SOURCE DOCUMENT =>
Posted at 10:43pm on Tuesday, April 14th, 2009 by Andy
Two links doing the rounds of Twitter today bear a striking similarity; so much so that I was pretty sure I was going to end up at the same page when following the (un)fashionably shortened URLs:
What both stories tell are frankly horrifying tales of uncontrolled dumping of toxic waste of varying kinds in unpoliced waters.
Comment is hard; the degree of damage already done and the huge task of stopping it (even if anyone actually wanted to try) makes me just want to bury my head… How do you say? Stop the world I want to get off.
Posted at 5:11pm on Saturday, April 4th, 2009 by Andy
Coming firmly into the “you learn something new every day” category. Bright Green environmentalism; environmental sustainability through technological change and advance. As compared to Light Green (personal lifestyle change) and Dark Green (socio-political change).
Posted at 1:34pm on Tuesday, June 3rd, 2008 by Andy
A few weeks ago there was a flurry of news and comment around the Soil Association’s proposal to remove the Organic marque from food that had been flown in to Britain. At the time the Kenyans (among others) were rightly up in arms about the effect it would have on their economies. On the Today program a Kenyan representative very carefully pointed out that the environmental impact of heated glasshouse grown vegetables was much higher than that of food grown without heat and shipped in.

PROVIDED MATERIAL =>
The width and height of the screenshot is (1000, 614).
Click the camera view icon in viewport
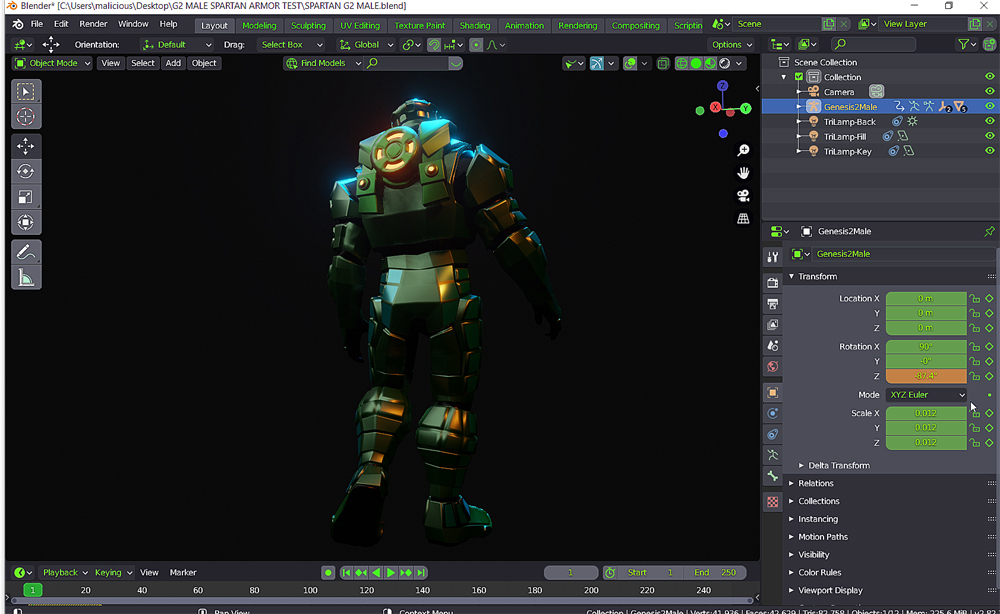(x=743, y=195)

REQUIREMENT A => Write out the stretch of the environment blog posts from "Posted at 1:34pm" through "and shipped in.".
REQUIREMENT B => Continue the environment blog posts from their last sentence.
The data have no role in this exercise.

TASK RESULT A =>
Posted at 1:34pm on Tuesday, June 3rd, 2008 by Andy
A few weeks ago there was a flurry of news and comment around the Soil Association’s proposal to remove the Organic marque from food that had been flown in to Britain. At the time the Kenyans (among others) were rightly up in arms about the effect it would have on their economies. On the Today program a Kenyan representative very carefully pointed out that the environmental impact of heated glasshouse grown vegetables was much higher than that of food grown without heat and shipped in.

TASK RESULT B =>
While this report at Riverford only talks about Spain/Italy and road freight, rather than Kenya and air freight, it does highlight the easy confusion about what is actually green.
It leads me to a gripe, too. When did “Organic” stop meaning “grown without chemicals” and start meaning “meeting whatever random criteria public opinion has badgered us into”? Like the Fairtrade movement the Soil Association should be very careful about diluting or confusing its brand.
I didn’t realise that Fairtrade products had to come from collective owned/operated farms and I didn’t realise that Organic meant more than no chemicals.
Confusion, obfuscation and brand overreach leads the consumer into a bewildering array of uninformed decisions; exactly what these marques were supposed to stop happening.
Oh. And while I’m on consumer confusion… WTF is with this advert for McCains Rustic oven chips? Only showing 4 of the 5 traffic lights is downright misleading, and should be banned outright, right now.